* INPUT RECORDS
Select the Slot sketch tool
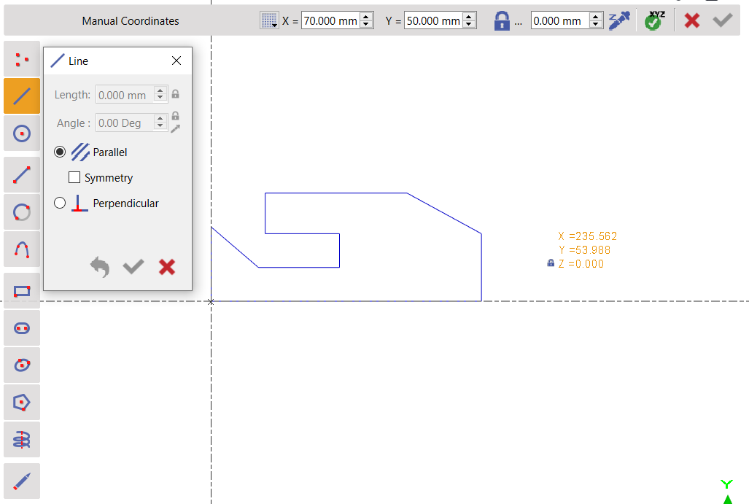Viewport: 749px width, 504px height. coord(22,328)
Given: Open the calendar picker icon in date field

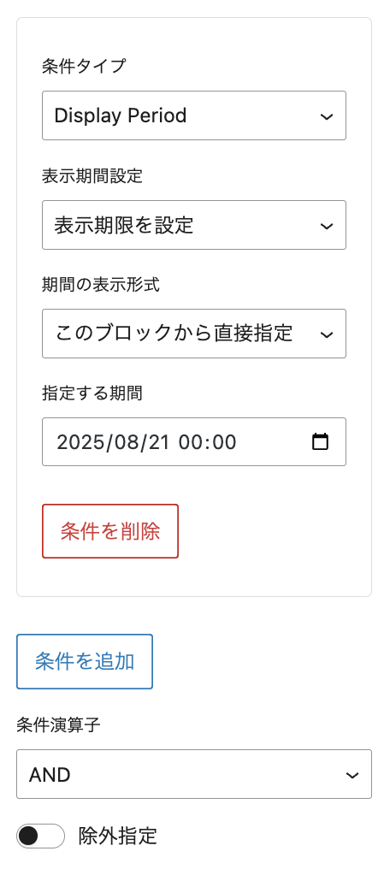Looking at the screenshot, I should pos(320,441).
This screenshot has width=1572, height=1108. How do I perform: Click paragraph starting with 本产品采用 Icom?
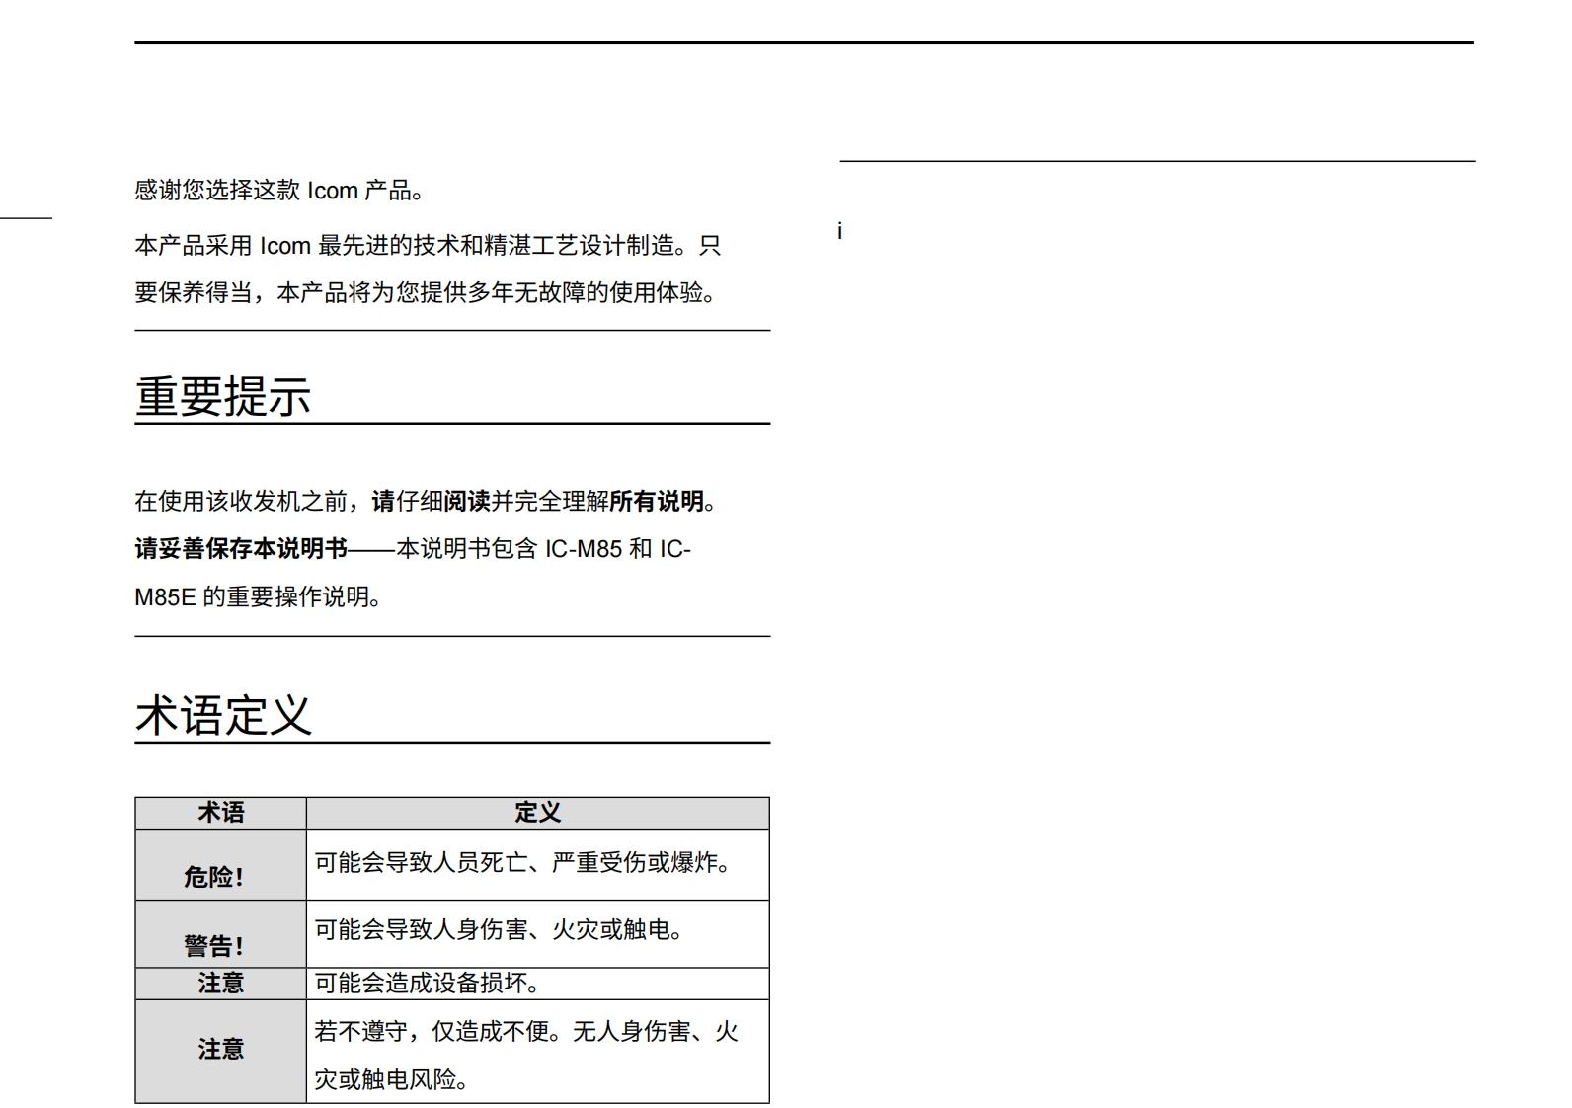point(428,246)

* REQUIREMENT
Return, exactly as they stand, all of the lines above, but not the pictures.

* RESPONSE TO THIS EXERCISE
Select the Slot sketch tool
Viewport: 749px width, 504px height. coord(22,328)
Given: Open the calendar picker icon in date field

Looking at the screenshot, I should pos(320,441).
This screenshot has width=1572, height=1108. How do I perform: Click paragraph starting with 本产品采用 Icom?
point(428,246)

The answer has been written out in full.